**GIVEN RECORDS:**
=== Begin Enclosure ===
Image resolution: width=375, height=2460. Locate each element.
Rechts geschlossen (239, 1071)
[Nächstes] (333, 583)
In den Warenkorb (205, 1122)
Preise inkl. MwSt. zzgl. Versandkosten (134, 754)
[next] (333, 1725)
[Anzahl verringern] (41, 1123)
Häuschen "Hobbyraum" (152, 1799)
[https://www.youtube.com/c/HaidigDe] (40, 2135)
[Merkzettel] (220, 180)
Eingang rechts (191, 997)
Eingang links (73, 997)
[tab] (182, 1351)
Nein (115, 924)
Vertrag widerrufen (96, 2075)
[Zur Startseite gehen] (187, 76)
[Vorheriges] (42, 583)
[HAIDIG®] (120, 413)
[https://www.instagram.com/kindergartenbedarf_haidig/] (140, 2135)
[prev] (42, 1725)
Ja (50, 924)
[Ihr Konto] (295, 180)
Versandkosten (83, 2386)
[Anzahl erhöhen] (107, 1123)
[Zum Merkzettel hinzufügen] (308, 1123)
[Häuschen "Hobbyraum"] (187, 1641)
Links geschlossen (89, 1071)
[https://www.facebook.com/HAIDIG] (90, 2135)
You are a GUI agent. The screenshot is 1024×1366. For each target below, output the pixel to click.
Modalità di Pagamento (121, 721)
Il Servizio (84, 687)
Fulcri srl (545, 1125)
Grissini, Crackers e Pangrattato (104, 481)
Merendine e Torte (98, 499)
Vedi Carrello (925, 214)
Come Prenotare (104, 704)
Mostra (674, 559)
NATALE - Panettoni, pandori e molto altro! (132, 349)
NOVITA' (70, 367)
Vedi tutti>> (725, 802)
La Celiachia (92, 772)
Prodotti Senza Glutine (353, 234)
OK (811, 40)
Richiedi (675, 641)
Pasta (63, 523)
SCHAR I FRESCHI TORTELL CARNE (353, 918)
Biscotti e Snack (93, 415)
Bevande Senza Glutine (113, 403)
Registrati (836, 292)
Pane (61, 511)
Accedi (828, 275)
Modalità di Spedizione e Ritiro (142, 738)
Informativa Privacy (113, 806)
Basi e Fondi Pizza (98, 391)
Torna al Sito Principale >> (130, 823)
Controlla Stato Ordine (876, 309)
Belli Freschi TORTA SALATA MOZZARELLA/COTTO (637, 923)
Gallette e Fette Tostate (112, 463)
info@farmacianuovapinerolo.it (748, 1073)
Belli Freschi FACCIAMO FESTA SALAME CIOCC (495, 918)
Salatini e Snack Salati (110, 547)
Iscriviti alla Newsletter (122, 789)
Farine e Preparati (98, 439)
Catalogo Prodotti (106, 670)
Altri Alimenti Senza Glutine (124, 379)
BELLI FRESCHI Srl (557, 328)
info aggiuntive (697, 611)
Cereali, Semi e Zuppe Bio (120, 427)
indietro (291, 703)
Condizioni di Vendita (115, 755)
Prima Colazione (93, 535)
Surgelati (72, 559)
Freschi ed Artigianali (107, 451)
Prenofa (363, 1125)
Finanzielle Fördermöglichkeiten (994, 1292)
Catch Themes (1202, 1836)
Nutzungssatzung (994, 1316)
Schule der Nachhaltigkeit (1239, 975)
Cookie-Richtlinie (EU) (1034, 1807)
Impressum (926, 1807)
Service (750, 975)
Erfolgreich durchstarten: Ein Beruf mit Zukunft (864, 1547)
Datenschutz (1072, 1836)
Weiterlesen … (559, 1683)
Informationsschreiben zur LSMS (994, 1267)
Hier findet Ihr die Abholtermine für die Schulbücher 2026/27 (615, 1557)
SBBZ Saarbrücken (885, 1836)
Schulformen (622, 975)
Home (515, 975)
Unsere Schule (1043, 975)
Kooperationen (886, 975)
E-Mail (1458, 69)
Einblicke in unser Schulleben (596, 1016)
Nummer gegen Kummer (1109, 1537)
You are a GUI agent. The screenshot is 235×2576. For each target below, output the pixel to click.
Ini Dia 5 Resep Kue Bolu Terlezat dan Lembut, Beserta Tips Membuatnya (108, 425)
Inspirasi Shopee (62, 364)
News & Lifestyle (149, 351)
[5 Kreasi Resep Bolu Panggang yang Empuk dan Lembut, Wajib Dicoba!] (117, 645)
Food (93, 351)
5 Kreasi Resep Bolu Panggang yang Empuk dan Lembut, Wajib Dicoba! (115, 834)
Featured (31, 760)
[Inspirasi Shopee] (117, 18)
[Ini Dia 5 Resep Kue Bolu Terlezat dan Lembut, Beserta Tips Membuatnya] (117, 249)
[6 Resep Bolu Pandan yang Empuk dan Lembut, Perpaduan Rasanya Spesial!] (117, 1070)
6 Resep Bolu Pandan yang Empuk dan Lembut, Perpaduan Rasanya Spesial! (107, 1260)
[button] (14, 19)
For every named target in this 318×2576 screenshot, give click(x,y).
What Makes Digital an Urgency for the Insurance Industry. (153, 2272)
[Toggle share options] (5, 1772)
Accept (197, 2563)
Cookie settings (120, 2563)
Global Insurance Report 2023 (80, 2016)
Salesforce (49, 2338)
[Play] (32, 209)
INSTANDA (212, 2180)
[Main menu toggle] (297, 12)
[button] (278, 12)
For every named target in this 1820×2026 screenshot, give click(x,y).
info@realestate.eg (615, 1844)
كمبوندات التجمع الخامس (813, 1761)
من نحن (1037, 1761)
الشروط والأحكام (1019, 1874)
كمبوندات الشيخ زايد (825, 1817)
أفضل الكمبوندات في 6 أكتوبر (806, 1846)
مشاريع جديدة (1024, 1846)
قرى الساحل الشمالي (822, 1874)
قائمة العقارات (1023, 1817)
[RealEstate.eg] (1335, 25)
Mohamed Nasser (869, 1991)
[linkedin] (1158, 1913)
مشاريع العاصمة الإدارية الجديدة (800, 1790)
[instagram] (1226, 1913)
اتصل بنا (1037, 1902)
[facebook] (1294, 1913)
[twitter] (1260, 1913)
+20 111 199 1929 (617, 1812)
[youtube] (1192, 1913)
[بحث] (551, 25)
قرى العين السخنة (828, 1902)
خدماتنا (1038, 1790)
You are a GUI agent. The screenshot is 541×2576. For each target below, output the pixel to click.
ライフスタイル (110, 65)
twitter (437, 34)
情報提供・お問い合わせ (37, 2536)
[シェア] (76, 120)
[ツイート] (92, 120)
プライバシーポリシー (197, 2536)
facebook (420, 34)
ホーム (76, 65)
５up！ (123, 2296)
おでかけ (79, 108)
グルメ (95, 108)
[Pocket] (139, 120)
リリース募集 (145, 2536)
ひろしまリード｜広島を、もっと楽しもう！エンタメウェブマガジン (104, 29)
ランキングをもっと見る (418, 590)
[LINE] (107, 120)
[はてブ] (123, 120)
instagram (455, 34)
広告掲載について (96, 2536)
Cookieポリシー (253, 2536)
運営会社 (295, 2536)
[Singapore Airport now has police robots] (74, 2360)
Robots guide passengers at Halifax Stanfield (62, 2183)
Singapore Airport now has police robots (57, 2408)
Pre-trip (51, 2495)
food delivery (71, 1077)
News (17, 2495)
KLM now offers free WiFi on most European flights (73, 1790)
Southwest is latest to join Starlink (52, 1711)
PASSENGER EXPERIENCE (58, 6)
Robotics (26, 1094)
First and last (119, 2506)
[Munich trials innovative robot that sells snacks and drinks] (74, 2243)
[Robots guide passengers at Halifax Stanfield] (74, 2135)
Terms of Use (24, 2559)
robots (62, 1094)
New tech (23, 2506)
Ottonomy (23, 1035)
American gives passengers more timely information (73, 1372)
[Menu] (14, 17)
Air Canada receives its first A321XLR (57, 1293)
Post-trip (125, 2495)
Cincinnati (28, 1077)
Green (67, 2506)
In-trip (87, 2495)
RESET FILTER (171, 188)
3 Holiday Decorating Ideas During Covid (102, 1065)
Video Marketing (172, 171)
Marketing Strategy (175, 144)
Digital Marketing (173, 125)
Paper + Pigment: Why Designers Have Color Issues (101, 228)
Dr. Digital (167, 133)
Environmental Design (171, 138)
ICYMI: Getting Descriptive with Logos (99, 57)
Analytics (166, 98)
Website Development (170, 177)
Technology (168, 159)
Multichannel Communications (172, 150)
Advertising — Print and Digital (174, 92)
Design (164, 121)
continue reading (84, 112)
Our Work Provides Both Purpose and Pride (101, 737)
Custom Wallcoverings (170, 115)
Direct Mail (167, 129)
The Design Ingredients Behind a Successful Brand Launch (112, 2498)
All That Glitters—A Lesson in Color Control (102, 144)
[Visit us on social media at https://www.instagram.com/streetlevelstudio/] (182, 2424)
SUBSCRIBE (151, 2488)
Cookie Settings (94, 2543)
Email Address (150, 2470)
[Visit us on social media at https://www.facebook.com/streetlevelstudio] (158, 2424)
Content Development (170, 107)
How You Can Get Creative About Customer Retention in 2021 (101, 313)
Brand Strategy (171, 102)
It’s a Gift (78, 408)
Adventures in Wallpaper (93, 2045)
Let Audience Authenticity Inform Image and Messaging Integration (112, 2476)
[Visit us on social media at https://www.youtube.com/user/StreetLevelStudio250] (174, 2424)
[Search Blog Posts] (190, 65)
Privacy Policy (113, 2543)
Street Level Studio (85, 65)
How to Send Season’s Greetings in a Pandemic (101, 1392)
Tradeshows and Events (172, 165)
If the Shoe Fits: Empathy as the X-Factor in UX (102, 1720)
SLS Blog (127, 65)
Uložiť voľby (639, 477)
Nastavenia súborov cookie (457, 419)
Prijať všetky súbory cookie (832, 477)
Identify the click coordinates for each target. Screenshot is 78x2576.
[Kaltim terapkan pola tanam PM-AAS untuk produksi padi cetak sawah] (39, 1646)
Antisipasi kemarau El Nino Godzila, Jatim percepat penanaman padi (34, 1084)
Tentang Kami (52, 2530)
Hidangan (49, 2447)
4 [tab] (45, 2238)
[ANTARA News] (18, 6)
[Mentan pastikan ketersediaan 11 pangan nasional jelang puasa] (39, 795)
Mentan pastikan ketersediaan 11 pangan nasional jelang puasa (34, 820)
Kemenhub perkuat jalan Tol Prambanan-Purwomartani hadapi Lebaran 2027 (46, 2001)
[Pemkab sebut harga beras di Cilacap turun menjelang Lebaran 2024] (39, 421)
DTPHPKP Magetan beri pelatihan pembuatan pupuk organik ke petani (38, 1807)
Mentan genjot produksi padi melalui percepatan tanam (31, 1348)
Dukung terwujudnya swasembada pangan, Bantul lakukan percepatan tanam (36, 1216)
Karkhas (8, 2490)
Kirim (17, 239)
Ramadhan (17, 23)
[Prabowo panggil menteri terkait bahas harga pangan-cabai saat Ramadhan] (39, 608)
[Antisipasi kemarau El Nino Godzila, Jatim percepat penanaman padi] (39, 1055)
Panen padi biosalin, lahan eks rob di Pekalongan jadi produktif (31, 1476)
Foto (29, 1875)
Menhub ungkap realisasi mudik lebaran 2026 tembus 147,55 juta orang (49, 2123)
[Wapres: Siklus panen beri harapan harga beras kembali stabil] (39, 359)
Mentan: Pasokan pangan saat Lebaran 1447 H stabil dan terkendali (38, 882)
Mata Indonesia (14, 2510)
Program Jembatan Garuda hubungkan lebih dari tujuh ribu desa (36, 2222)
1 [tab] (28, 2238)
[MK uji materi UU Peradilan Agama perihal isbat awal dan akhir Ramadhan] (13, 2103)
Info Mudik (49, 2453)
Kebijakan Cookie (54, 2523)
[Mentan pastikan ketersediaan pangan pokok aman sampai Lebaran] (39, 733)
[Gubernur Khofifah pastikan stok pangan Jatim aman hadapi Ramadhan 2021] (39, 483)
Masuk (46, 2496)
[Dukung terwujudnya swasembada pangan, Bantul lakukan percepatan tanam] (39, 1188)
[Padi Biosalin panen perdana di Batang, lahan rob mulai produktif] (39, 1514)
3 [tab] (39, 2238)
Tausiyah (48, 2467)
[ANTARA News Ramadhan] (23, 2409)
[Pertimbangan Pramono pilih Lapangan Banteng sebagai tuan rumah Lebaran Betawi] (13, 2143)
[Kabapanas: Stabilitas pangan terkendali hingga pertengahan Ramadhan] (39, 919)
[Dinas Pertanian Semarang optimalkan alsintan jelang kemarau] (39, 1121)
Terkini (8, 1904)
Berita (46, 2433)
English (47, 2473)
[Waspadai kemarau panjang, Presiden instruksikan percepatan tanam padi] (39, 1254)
=== End Enclosure ===
**EXERCISE INSTRUCTIONS:** Check each line in the records above for the word "Singapore". Return those that have it.

**ANSWER SECTION:**
[Singapore Airport now has police robots] (74, 2360)
Singapore Airport now has police robots (57, 2408)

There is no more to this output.